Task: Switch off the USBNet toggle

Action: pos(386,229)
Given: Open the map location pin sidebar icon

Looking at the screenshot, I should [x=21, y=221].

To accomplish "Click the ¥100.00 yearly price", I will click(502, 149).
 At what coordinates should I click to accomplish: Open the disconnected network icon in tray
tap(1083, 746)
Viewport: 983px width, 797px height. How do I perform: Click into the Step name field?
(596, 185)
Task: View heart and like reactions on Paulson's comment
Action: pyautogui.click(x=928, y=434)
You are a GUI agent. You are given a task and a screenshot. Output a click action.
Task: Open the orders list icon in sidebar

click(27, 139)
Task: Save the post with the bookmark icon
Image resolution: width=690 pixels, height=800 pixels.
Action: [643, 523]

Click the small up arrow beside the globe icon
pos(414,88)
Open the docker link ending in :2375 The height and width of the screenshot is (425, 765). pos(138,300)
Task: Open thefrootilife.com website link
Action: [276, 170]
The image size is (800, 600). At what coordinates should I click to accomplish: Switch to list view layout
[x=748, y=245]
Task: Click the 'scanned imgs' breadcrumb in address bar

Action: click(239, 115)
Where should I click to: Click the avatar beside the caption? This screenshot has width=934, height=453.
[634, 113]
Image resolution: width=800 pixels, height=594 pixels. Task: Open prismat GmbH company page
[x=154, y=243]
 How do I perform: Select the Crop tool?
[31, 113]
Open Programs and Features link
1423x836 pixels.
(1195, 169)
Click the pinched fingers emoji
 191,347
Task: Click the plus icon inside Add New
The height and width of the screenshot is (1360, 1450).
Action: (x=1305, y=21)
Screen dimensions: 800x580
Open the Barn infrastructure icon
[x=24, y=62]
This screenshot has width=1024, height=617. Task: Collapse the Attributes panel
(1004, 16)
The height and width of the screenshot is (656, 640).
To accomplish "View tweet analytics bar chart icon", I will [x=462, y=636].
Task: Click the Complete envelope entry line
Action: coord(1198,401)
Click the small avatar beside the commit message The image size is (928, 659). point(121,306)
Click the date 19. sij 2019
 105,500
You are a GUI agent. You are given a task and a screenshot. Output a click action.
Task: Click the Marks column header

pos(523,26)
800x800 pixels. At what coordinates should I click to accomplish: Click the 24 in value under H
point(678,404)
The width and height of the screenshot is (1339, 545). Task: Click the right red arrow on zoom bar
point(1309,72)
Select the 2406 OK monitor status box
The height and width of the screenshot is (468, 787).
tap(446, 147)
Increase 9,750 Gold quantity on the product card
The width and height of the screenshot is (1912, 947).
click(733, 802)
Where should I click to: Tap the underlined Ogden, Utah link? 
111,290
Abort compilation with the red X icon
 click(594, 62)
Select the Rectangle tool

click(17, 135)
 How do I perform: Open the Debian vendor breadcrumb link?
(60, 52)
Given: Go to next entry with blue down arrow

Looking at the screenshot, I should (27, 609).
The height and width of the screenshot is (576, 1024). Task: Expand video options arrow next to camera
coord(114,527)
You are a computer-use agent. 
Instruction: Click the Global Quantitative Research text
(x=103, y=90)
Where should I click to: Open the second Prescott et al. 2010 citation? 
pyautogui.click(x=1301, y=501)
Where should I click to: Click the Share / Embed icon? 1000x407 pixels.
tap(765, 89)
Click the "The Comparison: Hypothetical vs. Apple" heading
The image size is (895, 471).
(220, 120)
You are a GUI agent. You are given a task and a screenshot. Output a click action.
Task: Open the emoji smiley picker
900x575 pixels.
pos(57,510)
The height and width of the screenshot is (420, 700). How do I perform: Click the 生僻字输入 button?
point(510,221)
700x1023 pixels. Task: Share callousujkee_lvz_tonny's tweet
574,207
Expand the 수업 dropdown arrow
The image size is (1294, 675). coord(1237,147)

Task objective. All records must be transcribed exactly, with none left out.

Solved problem.
Task: Switch off the USBNet toggle

Action: pos(386,229)
Given: Open the map location pin sidebar icon

Looking at the screenshot, I should [x=21, y=221].

To accomplish "Click the ¥100.00 yearly price", I will click(502, 149).
 At what coordinates should I click to accomplish: Open the disconnected network icon in tray
tap(1083, 746)
Viewport: 983px width, 797px height. How do I perform: Click into the Step name field?
(596, 185)
Task: View heart and like reactions on Paulson's comment
Action: pyautogui.click(x=928, y=434)
You are a GUI agent. You are given a task and a screenshot. Output a click action.
Task: Open the orders list icon in sidebar

click(27, 139)
Task: Save the post with the bookmark icon
Image resolution: width=690 pixels, height=800 pixels.
Action: [643, 523]

Click the small up arrow beside the globe icon
pos(414,88)
Open the docker link ending in :2375 The height and width of the screenshot is (425, 765). pos(138,300)
Task: Open thefrootilife.com website link
Action: [276, 170]
The image size is (800, 600). At what coordinates should I click to accomplish: Switch to list view layout
[x=748, y=245]
Task: Click the 'scanned imgs' breadcrumb in address bar

Action: click(239, 115)
Where should I click to: Click the avatar beside the caption? This screenshot has width=934, height=453.
[634, 113]
Image resolution: width=800 pixels, height=594 pixels. Task: Open prismat GmbH company page
[x=154, y=243]
 How do I perform: Select the Crop tool?
[31, 113]
Open Programs and Features link
1423x836 pixels.
(1195, 169)
Click the pinched fingers emoji
 191,347
Task: Click the plus icon inside Add New
The height and width of the screenshot is (1360, 1450).
Action: (x=1305, y=21)
Screen dimensions: 800x580
Open the Barn infrastructure icon
[x=24, y=62]
This screenshot has width=1024, height=617. Task: Collapse the Attributes panel
(1004, 16)
The height and width of the screenshot is (656, 640).
To accomplish "View tweet analytics bar chart icon", I will [x=462, y=636].
Task: Click the Complete envelope entry line
Action: coord(1198,401)
Click the small avatar beside the commit message The image size is (928, 659). point(121,306)
Click the date 19. sij 2019
 105,500
You are a GUI agent. You are given a task and a screenshot. Output a click action.
Task: Click the Marks column header

pos(523,26)
800x800 pixels. At what coordinates should I click to accomplish: Click the 24 in value under H
point(678,404)
The width and height of the screenshot is (1339, 545). Task: Click the right red arrow on zoom bar
point(1309,72)
Select the 2406 OK monitor status box
The height and width of the screenshot is (468, 787).
tap(446, 147)
Increase 9,750 Gold quantity on the product card
The width and height of the screenshot is (1912, 947).
click(733, 802)
Where should I click to: Tap the underlined Ogden, Utah link? 
111,290
Abort compilation with the red X icon
 click(594, 62)
Select the Rectangle tool

click(17, 135)
 How do I perform: Open the Debian vendor breadcrumb link?
(60, 52)
Given: Go to next entry with blue down arrow

Looking at the screenshot, I should (27, 609).
The height and width of the screenshot is (576, 1024). Task: Expand video options arrow next to camera
coord(114,527)
You are a computer-use agent. 
Instruction: Click the Global Quantitative Research text
(x=103, y=90)
Where should I click to: Open the second Prescott et al. 2010 citation? 
pyautogui.click(x=1301, y=501)
Where should I click to: Click the Share / Embed icon? 1000x407 pixels.
tap(765, 89)
Click the "The Comparison: Hypothetical vs. Apple" heading
The image size is (895, 471).
(220, 120)
You are a GUI agent. You are given a task and a screenshot. Output a click action.
Task: Open the emoji smiley picker
900x575 pixels.
pos(57,510)
The height and width of the screenshot is (420, 700). How do I perform: Click the 生僻字输入 button?
point(510,221)
700x1023 pixels. Task: Share callousujkee_lvz_tonny's tweet
574,207
Expand the 수업 dropdown arrow
The image size is (1294, 675). coord(1237,147)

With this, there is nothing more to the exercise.